Sherlock Gnomes

Nach einem gleichermaßen mauen wie lieblosen ersten Teil kehren die animierten Gartenzwerge in SHERLOCK GNOMES zurück auf die Leinwand – und machen überraschend viel Spaß! Mehr dazu verrate ich in meiner Kritik.

Der Plot

Nachdem der Streit zwischen den beiden Gartenzwerg-Familien Zinnoberrot und Blaublut endlich begraben werden konnte und Gnomeo seine Julia heiraten durfte, begeben sich die einstigen Rivalen gemeinsam nach London und leben dort friedlich Gartenzaun an Gartenzaun. Nichts kann das Zwergen-Idyll stören, so scheint es. Doch dann verschwinden plötzlich Gartenzwerge spurlos in der ganzen Stadt, was die heile Zwergen-Welt gehörig aus den Fugen geraten lässt. Die Lage ist knifflig, aber Gnomeo und Julia bekommen professionelle Unterstützung vom furchtlosen Beschützer der Gartenzwerge – keinem Geringeren als dem berühmten Meisterdetektiv Sherlock Gnomes. Gemeinsam mit ihm und seinem Assistenten Watson begeben sie sich auf ein bis in die Zipfelmützen spannendes Abenteuer mit der Mission: Rettet die Gartenzwerge!

DATENTEIL:
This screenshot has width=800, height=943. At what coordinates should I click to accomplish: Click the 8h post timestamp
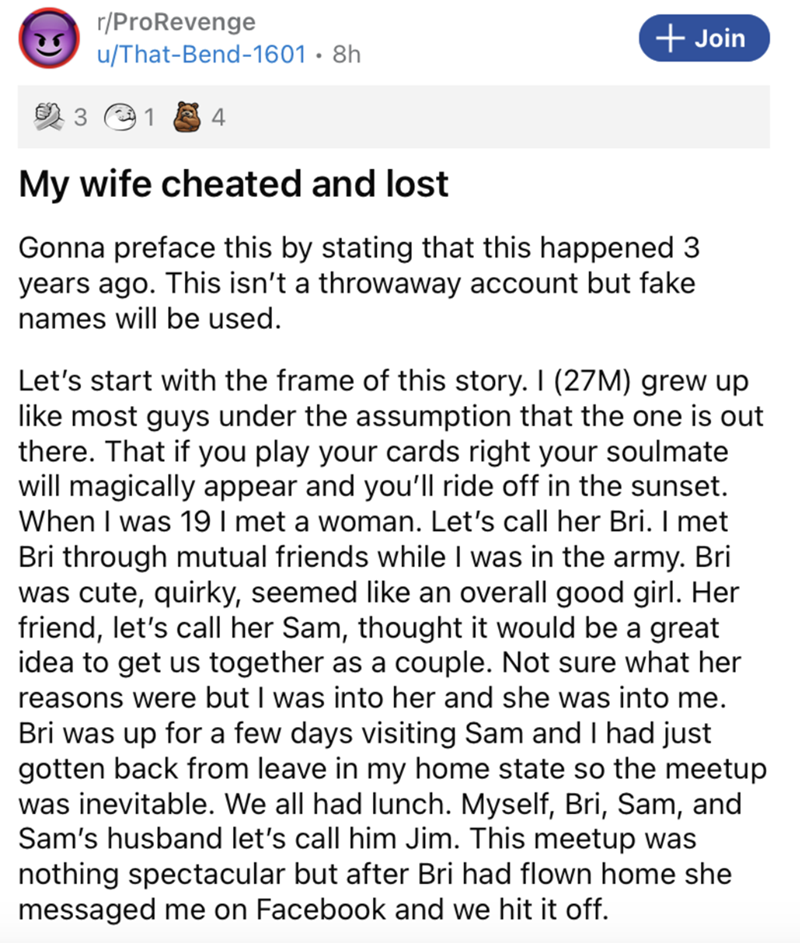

AUFGABE A: Wohin ziehen die beiden Gartenzwerg-Familien laut der Filmkritik zu Sherlock Gnomes, nachdem ihr Streit begraben ist?
AUFGABE B: Führe die Filmkritik zu Sherlock Gnomes nach ihrem letzten Satz weiter.
Die Auflistung wird hier nicht gebraucht.

ANTWORT A: Nach London.

ANTWORT B:
Kritik

Die Entstehungsgeschichte der „Gnome“-Animationsreihe ist schnell erklärt: Elton Johns Produktionsfirma Rocket Pictures pitchte dem Disneykonzern einst die Idee für eine Art „verfilmtes Best-Of-Album“ der größten Hits des weltberühmten Musikers. Die Idee gefiel, die Rechte wurden übertragen und ein Plot um die Aneinanderreihung möglichst vieler Songs gesponnen. Dabei herausgekommen ist „Gnomeo und Julia“ – eine Neuinterpretation des beliebten Shakespeare-Stoffes, nur eben mit Gartenzwergen (in Englisch: Gnome), anstatt mit Menschen. Das klingt so lieblos, wie sich das Endergebnis schließlich präsentierte. So schob man das Projekt kurzerhand zu Touchstone Pictures, wo man das Franchise nach einem eher mauen Release und vernichtenden Kritiken ebenfalls nicht mehr haben wollte. Das Sequel sicherte sich schließlich Paramount Pictures, wo man aufgrund bestehender Verträge immerhin noch eine ganze Reihe namhafter Sprecher für sich gewinnen konnte. Der Synchron-Cast liest sich nämlich phänomenal: Johnny Depp, Emily Blunt, Chiwetel Ejiofor, James McAvoy und Mary J. Blidge sind nur ein paar von noch weitaus mehr Stars, die in „Sherlock Gnomes“ in den Hauptrollen zu hören sind. Mit denen kann man in der deutschen Fassung zwar nicht punkten (immerhin: hier griff man auf die Stammsprecher sämtlicher involvierter Schauspieler zurück), aber überraschenderweise macht die Fortsetzung dann doch um Einiges mehr Spaß, als der langweilige Auftakt, auch wenn man sich munter an allen möglichen Animations- und Abenteuerfilmkonzepten der vergangenen Jahre bedient.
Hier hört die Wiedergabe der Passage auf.